Each proposal avoids raiding the state’s budget surplus, while steadily ramping-up investments to backstop young families in the coming two to three years. Key to the analysis is a pending $800 million cut in public school spending over three years, tied to a steady decline in the state’s student population, according to the legislative analyst.
Adding preschool-age children to otherwise shrinking K-12 enrollments would avert the ongoing shaving of education spending, as well as serve rising counts of 4-year-olds in high-quality programs, as the report details.
The state’s relative riches do offer the chance to initiate early-childhood investments that could be sustained even when the economy flags, researchers conclude.
“We can also extend paid family leave, for instance, to tens of thousands of young parents with newborns,” said Berkeley’s Bruce Fuller, professor of education and public policy in the Graduate School of Education, “without spending a dime from the budget surplus.”
Building infrastructure over time
Just one in eight California parents with infants or toddlers can find space in a licensed home or center facility, according to an earlier Berkeley report. The new analysis suggests that early-childhood programs might be included in a new school facilities initiative pegged for the 2020 ballot.
Los Angeles pioneered the concept of passing local bonds to build scores of early learning centers, say researchers. They describe how this approach could be extended statewide — to expand and modernize licensed child-care homes and preschools.
The Berkeley report points out that California “has more than recovered from recession-era cuts” to early-childhood and family programs. Still, less than half of all 3- and 4-year-olds attend quality pre-k statewide.
“We have a rare opportunity to simplify and amplify our early education system,” said Abe Hajela, a legal expert in Sacramento who helped draft the new report, “if the governor and legislature move boldly and prudently in the coming year.”

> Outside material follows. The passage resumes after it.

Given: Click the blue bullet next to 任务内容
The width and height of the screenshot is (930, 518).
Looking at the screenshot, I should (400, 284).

Broader tax reforms, technical details
The report points to longer-term revenue possibilities as well, such as returning to a split-roll property tax, with heavier levies placed on industrial properties. This was the case before voters passed Proposition 13 in 1978.

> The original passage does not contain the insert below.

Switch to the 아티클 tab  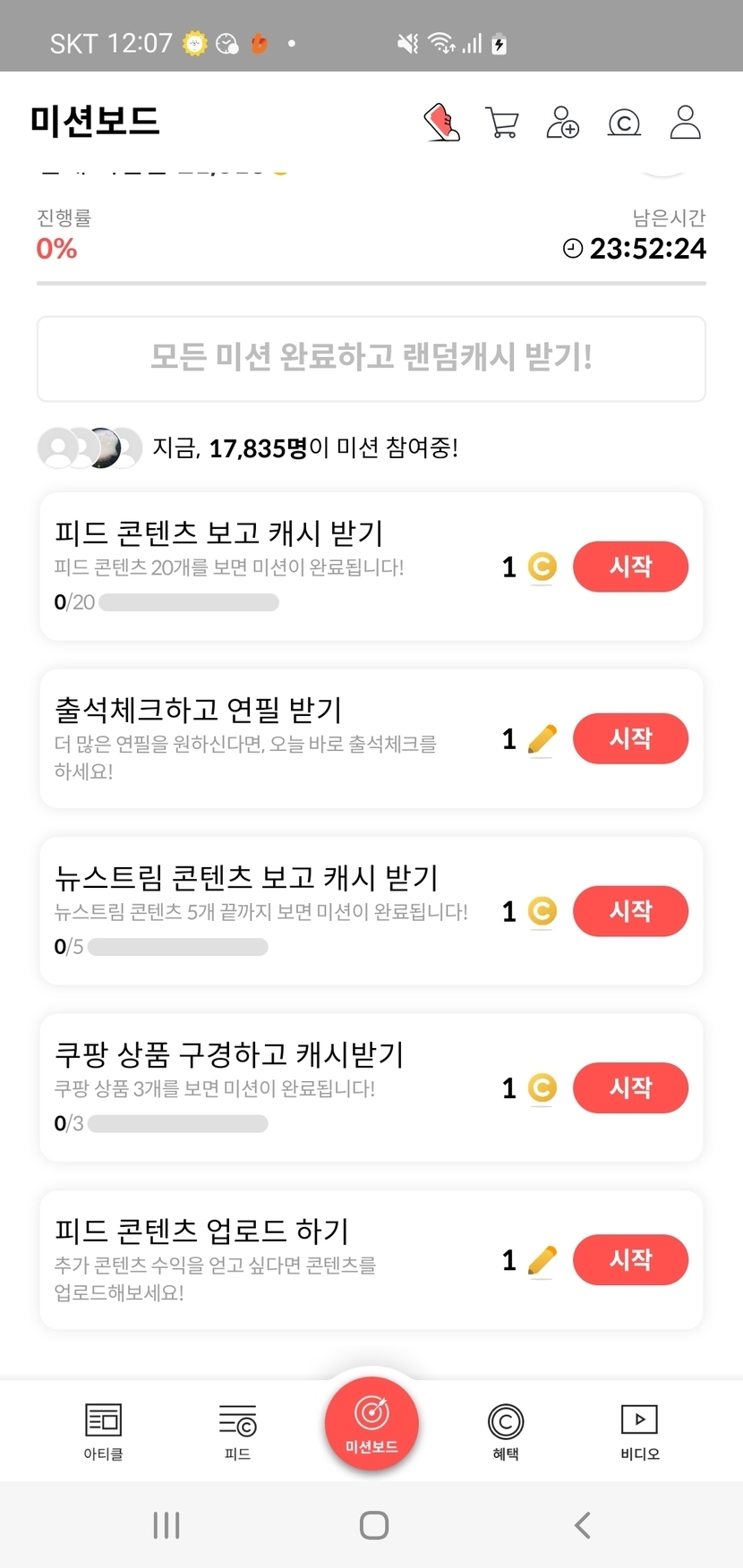pyautogui.click(x=104, y=1431)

Other proposals include taxing services provided between corporations, which presently escape any public levies, despite making up a growing portion of all economic activity in the post-industrial California economy.
But “we see no good fiscal reason to wait when it comes to investing in young children and families,” professor Fuller said. “We see strong complementarities between widening access to quality pre-k, while backstopping funding for public schools.”
The analysis was conducted by Capitol Advisors, a Sacramento-based firm specializing in education finance. It was commissioned by the Early Childhood Think Tank at Berkeley, a statewide panel identifying sound options for lifting California families supported by the Heising-Simons and Packard Foundations.